* [Quelle]
# .avi Datei als Download verlinken



## meteeeeeee (26. Dezember 2004)

Hi zusammen

ich möchte auf meiner homepage einen film (.avi) zum download bereitstellen.
diesen als download zu verlinken geht ja auch, aber nun das problem.
wenn man auf den link draufklickt (inet explorer, dann kommt immer der
mediaplayer wie kann ich machen das der dialog: ziel speichern unter
aufgerufen wird

mfg:

Mete


----------



## Gumbo (26. Dezember 2004)

Mit einer serverseitigen Programmiersprache, z. B. PHP, ist es möglich das Herunterladen einer Datei zu „erzwingen“, bzw. den Aufruf eines Plugins zu umgehen.


----------



## meteeeeeee (26. Dezember 2004)

und kannst du mir noch genauer sagen wie das gehen soll
zb. denn quell code

mfg:

Mete_888


----------



## Gumbo (27. Dezember 2004)

_Den_ Quellcode gibt es nicht. Es gibt jedoch passende Beispiele in den Kommentaren auf der Referenzseite zur readfile()-Funktion. Du müsstest etwas rumprobieren.


----------



## Peter Klein (27. Dezember 2004)

Hallo

Habe mal was gehört, das, wenn man die Datei packt z.B. WinZip, das es dann automatisch downloadet und nicht erst öffnet.

Falls ich falsch liege dann bitte bescheid geben.

Peter


----------



## Mistralis (27. Dezember 2004)

Das Problem mit unserem netten Internet Explorer ist, dass wenn man das allererste mal eine Datei mit links anklickt man gefragt wird, was mach nun machen möchte. Wenn man dann sagt "Mit Programm xxx öffnen" und dann auch noch das Häkchen bei "Die Aktion immer ausführen" aktiviert hat man so gut wie "verloren".

* [Daten]
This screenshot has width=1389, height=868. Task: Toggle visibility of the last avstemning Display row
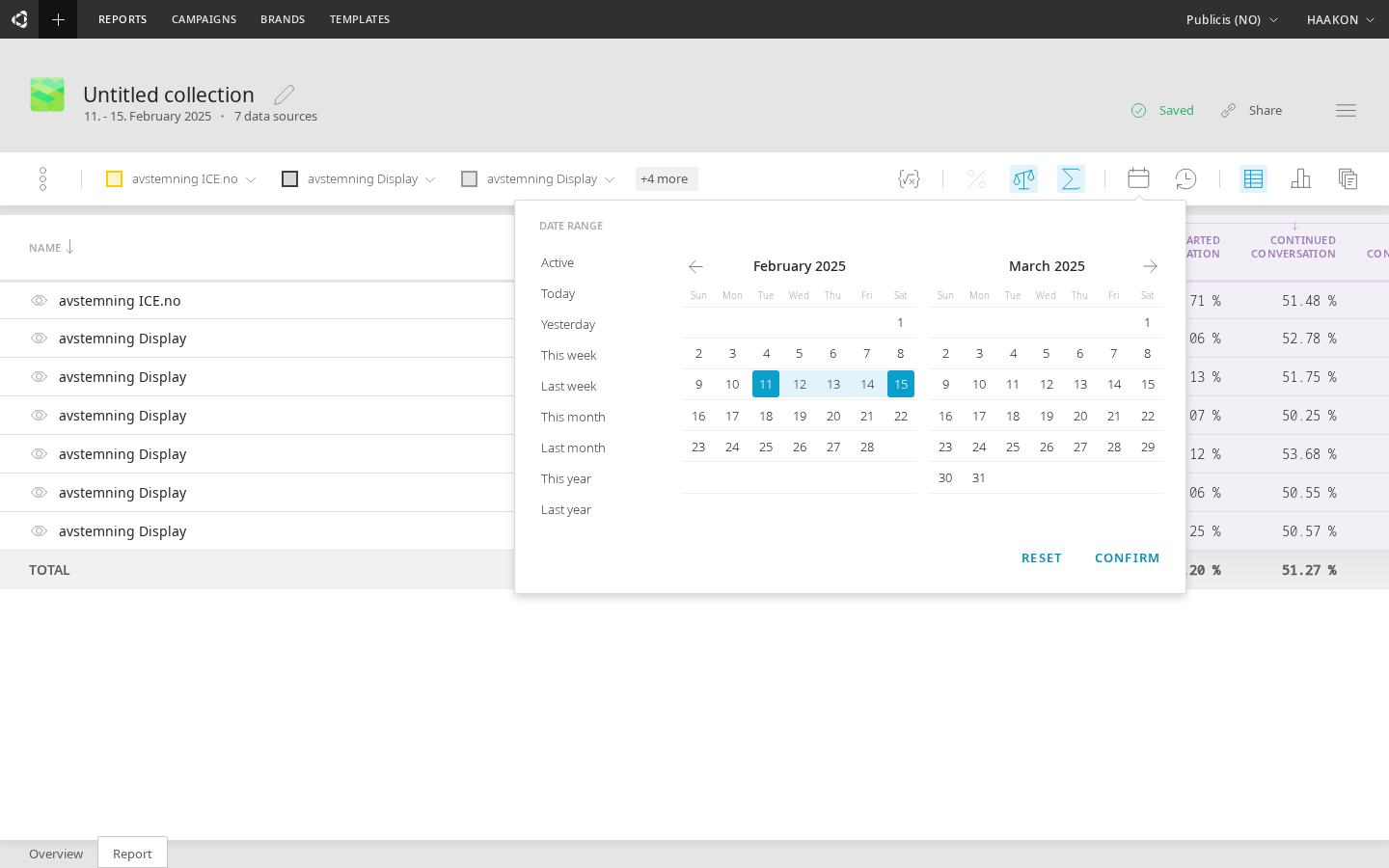coord(39,530)
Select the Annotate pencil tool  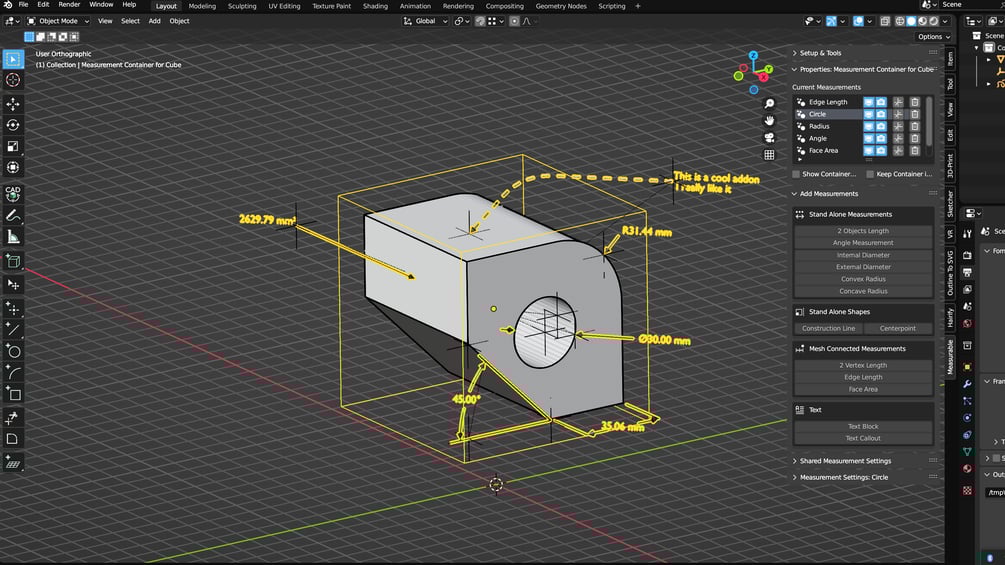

* [Aufgabenstellung] Setze den Forumsthread über das Verlinken einer .avi-Datei als Download im Anschluss an seinen letzten Satz fort.

* [Erwartete Antwort]
 Naja nicht ganz. D.h. bei Dir z.B. wird immer alles sofort mit den entsprechenden Programmen ausgeführt es sei denn Du besuchst eine Seite die das herunterladen erzwingt. Bei mir aber z.B. wird die Datei heruntergeladen weil ich das so eingestellt habe.

 Wir beide erhalten aber das gleiche Ergebniss wenn wir einen Rechtsklick machen und "Ziel speichern unter ..." sagen 

 Auch mit einer gepackten Datei wird Dir das nicht viel bringen, da es nicht danach geht ob er den Windows Media Player öffnet oder nicht, sondern darum, dass WinZip oder WinRar Programme sind, die Dein Rechner bestimmt installiert hat, somit die Formate automatisch erkennt und die auch automatisch öffnet.

 Leider habe ich in 13 Jahren PC-Doktorn nicht rausgefunden, wo man diese Funktion wieder abschaltet...


----------



## Peter Klein (27. Dezember 2004)

Das mit dem Häkchen an, diesen dateityp immer mit...blablabla kenn ich nur zu gut.
Ich selber benutze den InternetExplorer net mehr.

Wenn ich das mit dem Häkchen net mehr will, dann geh ich einfach irgendwo mit der rechten Maustaste drauf, das die gleiche dateiendung hat und und nehme das Häkchen wieder raus. Müsste eigentlich bei dir auch gehen.

Gruß

Peter


----------



## Mistralis (27. Dezember 2004)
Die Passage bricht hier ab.